3. The grouping of data

The grouping of data is the process of sharing the statistical population units in
homogenous classes, depending on the variation of one or more variables, also named as
„grouping variables”.
Grouping variable = variable taken in account when statistical units of the population
are divided in homogenous classes.
 Homogenous class = group of units within the variable variation is minimal.

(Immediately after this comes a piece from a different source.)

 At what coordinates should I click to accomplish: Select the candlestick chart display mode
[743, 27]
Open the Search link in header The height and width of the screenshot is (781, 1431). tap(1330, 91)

Types of statistical classes:


a) According to the number of grouping variables:
- Simple classes: only one variable used for grouping;
- Classes in combination: by 2 or more variables;
b) After the content of variables:
- Chronological classes: the variable used is the time;
- Territorial classes: the variable used is the space;
- Attributive classes: the variable is a word or a number;
c) By the size of the interval:
- Classes of equal intervals (numerical groups);
- Classes of unequal interval;
d) By the nature of variation:
- Classes of continuous variation: the upper limit of a range is a lower limit of the
following;
- Classes of discontinuous variation: the upper limit of a range differs by a unit of the
lower limit of the next.

3A. The grouping in equal intervals

It is used when data moves somewhat uniform, with a continuously variation between the
minimum and maximum values of the series. Characteristic for this class is that all intervals are
equal.
The steps to do for this type of class are the following:
a. The ordering of the series of individual data;
b. Determination of the absolute maximum amplitude of the variation: A = x max -
xmin
c. Determination of the number of classes and the size of the interval3:
Case 1. When the number of classes is known (r) we determine the size of the interval
(h) using the formula: h = A/r
Case 2 When the number of classes is unknown, the size of interval is determined
with Sturgers’ formula: h = xmax – xmin / (1+3,322 lgN), where N = total number of
units in the population.
Then we calculate the number of classes: r -= A/h
d. We realize the Frequency Distribution:

3
Class interval or width.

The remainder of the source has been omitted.